Reputation: 27
I have been recently diving in my knowledge in Spark query plans in order to start tuning the process that we have developed so far.
So I started to test some stuff. I will share the scenario as much as possible but what matters more is how to compare which approach it's better.
We have delta table that we used to enrich our process (of many but I starting to understand so I'm testing in only one)
The main poins are:
The code do something like this:
table1 = spark.read.format('delta').load('somepath')
df1 = table1.where("columna1 = 'x' and column2 = 'y'")

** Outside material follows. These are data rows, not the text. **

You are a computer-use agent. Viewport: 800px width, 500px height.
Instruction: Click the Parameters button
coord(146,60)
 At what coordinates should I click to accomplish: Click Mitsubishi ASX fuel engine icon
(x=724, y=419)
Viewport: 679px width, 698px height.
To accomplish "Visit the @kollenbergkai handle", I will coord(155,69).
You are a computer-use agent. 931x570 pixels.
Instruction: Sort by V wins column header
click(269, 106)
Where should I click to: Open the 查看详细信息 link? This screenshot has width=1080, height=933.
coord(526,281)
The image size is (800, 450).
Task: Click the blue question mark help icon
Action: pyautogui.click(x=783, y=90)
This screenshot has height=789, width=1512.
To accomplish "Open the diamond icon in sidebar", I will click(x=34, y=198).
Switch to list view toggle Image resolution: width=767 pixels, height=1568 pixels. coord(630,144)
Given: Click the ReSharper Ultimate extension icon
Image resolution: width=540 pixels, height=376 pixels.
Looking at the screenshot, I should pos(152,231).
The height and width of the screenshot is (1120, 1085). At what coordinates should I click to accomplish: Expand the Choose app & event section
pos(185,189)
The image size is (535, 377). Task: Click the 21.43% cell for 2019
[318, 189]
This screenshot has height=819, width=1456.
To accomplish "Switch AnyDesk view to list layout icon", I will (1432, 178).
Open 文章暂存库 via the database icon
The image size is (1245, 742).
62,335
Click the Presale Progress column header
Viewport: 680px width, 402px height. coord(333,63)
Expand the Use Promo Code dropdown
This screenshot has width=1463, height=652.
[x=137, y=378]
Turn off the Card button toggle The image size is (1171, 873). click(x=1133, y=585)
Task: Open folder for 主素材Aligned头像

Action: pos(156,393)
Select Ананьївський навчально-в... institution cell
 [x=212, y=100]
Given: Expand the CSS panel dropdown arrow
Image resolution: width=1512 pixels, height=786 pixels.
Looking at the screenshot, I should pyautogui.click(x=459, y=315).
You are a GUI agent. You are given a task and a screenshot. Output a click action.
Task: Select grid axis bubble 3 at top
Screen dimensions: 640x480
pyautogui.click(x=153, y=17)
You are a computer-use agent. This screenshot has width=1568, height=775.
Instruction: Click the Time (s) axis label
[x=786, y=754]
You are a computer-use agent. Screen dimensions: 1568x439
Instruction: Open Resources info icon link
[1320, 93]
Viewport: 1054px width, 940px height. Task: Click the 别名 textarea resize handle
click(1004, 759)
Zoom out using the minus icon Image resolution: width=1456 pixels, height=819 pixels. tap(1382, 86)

df2 = table1.groupBy("column4","column5").agg(max("DATE").alias("Date"))
df1 = df1.join(df2, (df1.con1 == df2.cond1) & (df1.con2 == df2.con2) & (df1.con3 == df2.con3) , how = "inner").select("col1", "col2", "col3","col4")
Applying the explain method to see the query plan I got the following:
== Physical Plan ==
AdaptiveSparkPlan (18)
+- Project (17)
+- SortMergeJoin Inner (16)
:- Sort (4)
: +- Exchange (3)
: +- Filter (2)
: +- Scan parquet (1)
+- Sort (15)
+- Exchange (14)
+- Filter (13)
+- SortAggregate (12)
+- Sort (11)
+- Exchange (10)
+- SortAggregate (9)
+- Sort (8)
+- Project (7)
+- Filter (6)
+- Scan parquet (5)
Understanding the business rules, I discovered I could do it in less steps using a window instead of join itself. Which lead me to:
table1 = spark.read.format('delta').load('somepath').where("columna1 = 'x' and column2 = 'y'")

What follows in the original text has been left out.